А Даниил только и ждал того, чтобы вновь насладиться пленом сражения. Сызнова выводил он рать в чистое белое поле и вещал им слова, Святославом реченные: «Мертвые срама не имут», предлагая скрепить оные кровью поганых и повторить подвиг великий. Хотя воины его и так уж были мертвы, а потому послушно вставали в урочный день стройными полками и подчинялись во всем рукам книжным. Но и писаря обратно плакать заставляли. Аж до самого сердца добирались. Ныло оно легонько в час наибольшего напряжения, словно кто-то покалывал изнутри его твердь гусиным перышком. И по телу Даниила тотчас проходил озноб.

В Бога веровать он стал крепче прежнего. Молился и уповал на Него пред тем, как возобновить писание. Не за себя молился – за сторожей града Сумерина, незнамо где находящегося и находящегося ли поныне. И всякий раз добивал Всевышний всех до последнего, да и тому последнему спасения не даровал, а токмо печаль жгучую. Но ежели Господь не помогал ему, старался Даниил, шепча, как заговоренный, молитву свою: «Мертвые срама не имут», уговаривал, утешал и его, и себя, и Господа Бога.

С малых лет желал инок обрести в книгах мудрость и воздержание. Воздерживаясь от мирских забав, богатства и славы, ждал он мудрости, как награды, искал ее, затаенную меж строк. Теперь же, запершись в книжном затворе и не усомнившись ни на миг в истинности веры, не мог он отказать себе в удовольствии проронить слезу над волнительным местом, сотканном из чернил и бумаги. Невзирая на опалу игумена и присных его. Дородный игумен, будучи человеком твердым и неотступным, осерчал на него несказанно, сочтя Даниловы «поспешность и небрежение к письму и особливо порчу ценной бумаги» за личное оскорбление. «Безбожный инок позор навлекает на монастырь наш, а иже с ним на род славный, славянский», – любил теперь говаривать игумен и собирался рядить неверного всем миром духовным Святоегорьевским, однако ж в окончательном решении покуда колебался.

А Даниил хотел, да не в силах был уважить наставников грозных, потому как погряз целиком в делах ратных. Стали ему чудится в монастырских бойницах вражьи рожи поганые. Натерпелся он страсти, плутая по дорогам торным, путаясь в буквах несмышленых. Возьмет, да вдруг вместо одной другую выведет иль местами соседок переставит, а то и вообще забудет обеих. Честь монастырская и человеческая затерялись в словесах трудных, кои кружили Даниила, обволакивая языческим колдовством. Нестерпимая жара хватала за горло, душила, раздирала тошнотворным угаром лампады. Он сменил лампаду на свечи, сворованные от образов, и ставил их так близко, что огонь обжигал руки. А он все равно не мог разглядеть письма.

Глаза слабели с каждым днем, как и сердце. Временами сплошной туман накрывал его плотным шатром. В серой пелене усматривал он всадников, теснящихся и сражающихся в узкой келье. Самого инока порой уносило куда-то под потолок, где тоже было несносимо душно. Даже риза казалась мала ему, и он пытался освободиться из нее, но тщетно.
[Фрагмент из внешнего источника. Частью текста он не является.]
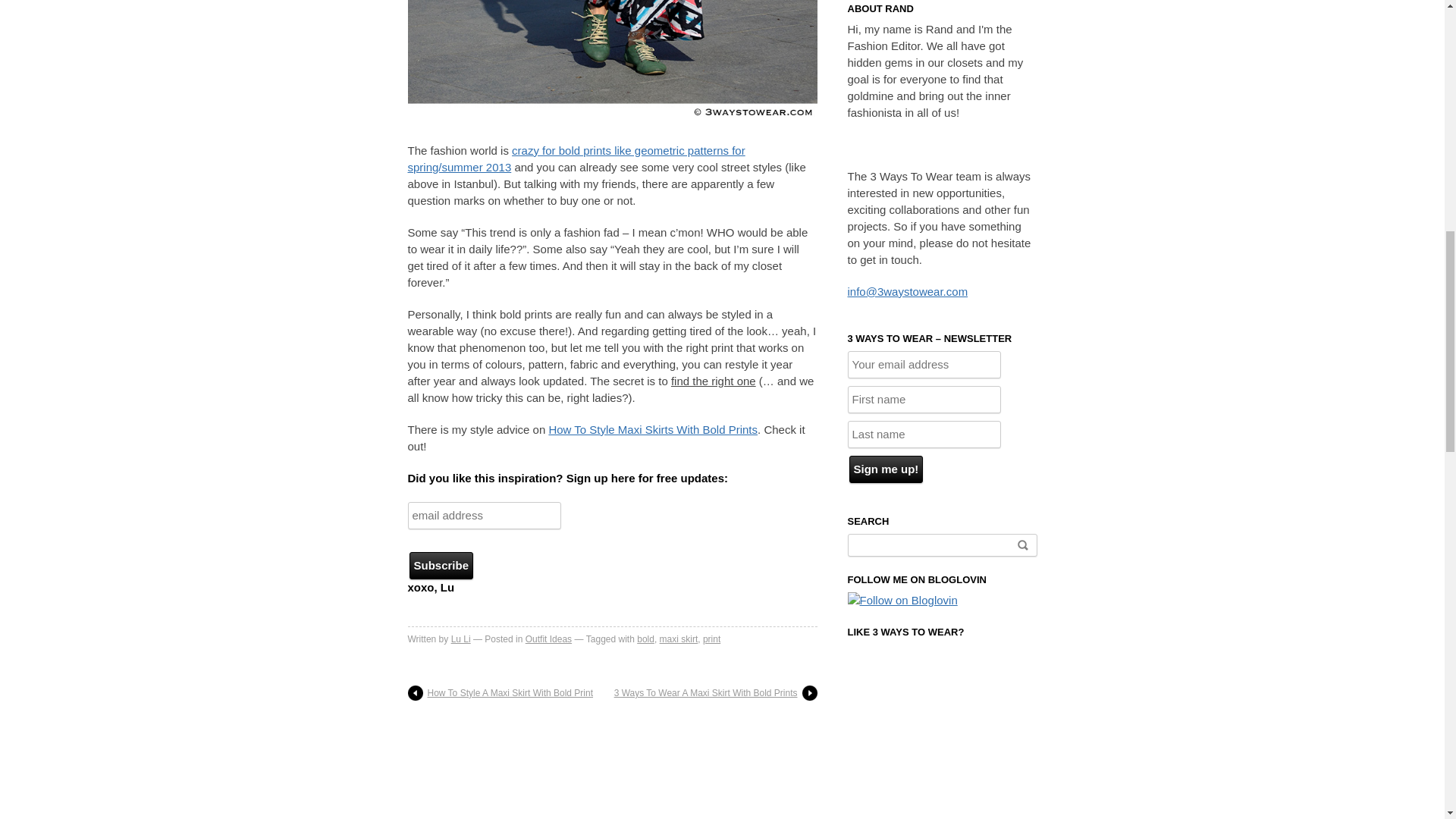
bold (645, 638)
Outfit Ideas (548, 638)
How To Style A Maxi Skirt With Bold Print (500, 693)
3 Ways To Wear A Maxi Skirt With Bold Prints (715, 693)
Follow 3 WAYS TO WEAR on Bloglovin (902, 599)
Sign me up! (885, 469)
Subscribe (441, 565)
maxi skirt (678, 638)
Sign me up! (885, 469)
Posts by Lu Li (460, 638)
Lu Li (460, 638)
How To Style Maxi Skirts With Bold Prints (652, 429)
LIKE 3 WAYS TO WEAR? (905, 632)
print (711, 638)
Subscribe (441, 565)
Given the description of an element on the screen output the (x, y) to click on. 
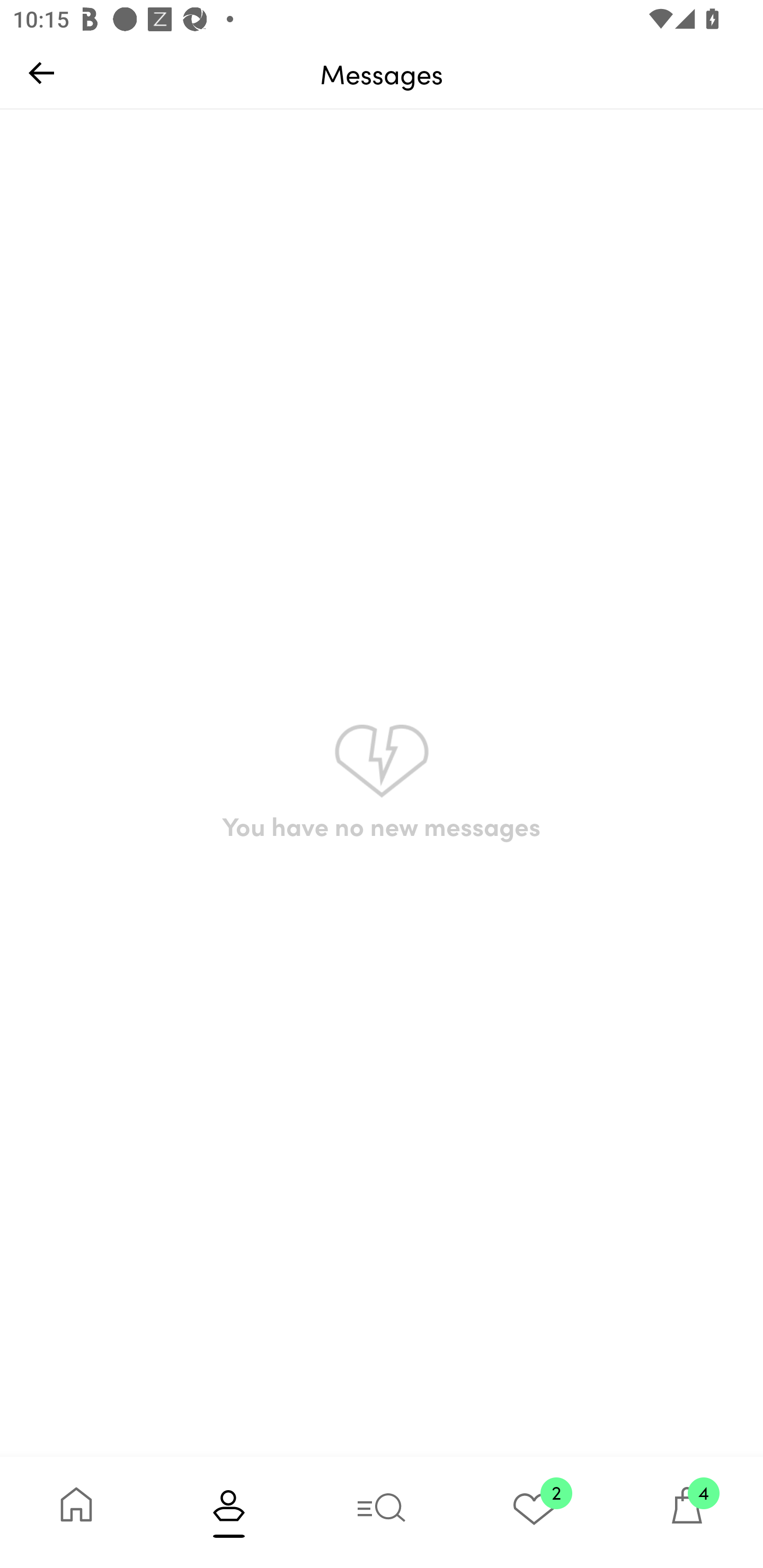
2 (533, 1512)
4 (686, 1512)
От повести несчастливой по-прежнему веяло великой печалью. Она переливалась в Даниила, вскипая со всей тьмой нескончаемой скверны. Жизнь его оборотилась в наваждение. Не знавал он боле людей, не различал бумаги, а от речи, когда-то богатой и затейливой, словно терема боярские, всего-то и осталось, что три слова: «Мертвые срама не имут». Ими и встретил Даниил врагов нежданных, ворвавшихся к нему в келью лютой ночью целым полчищем. Кто такие были, какого роду-племени, не заметил инок. Успел лишь перекреститься, прежде чем вонзили они копье безыскусное в ослабевшее тело. Удар пришелся прямо в сердце, и крови не было совсем. Только последним дыханием задуло на столе свечку.

Похоронили инока в монастырском дворе, отпевали долго и торжественно, как лучшего переписчика со времен Святого Егория.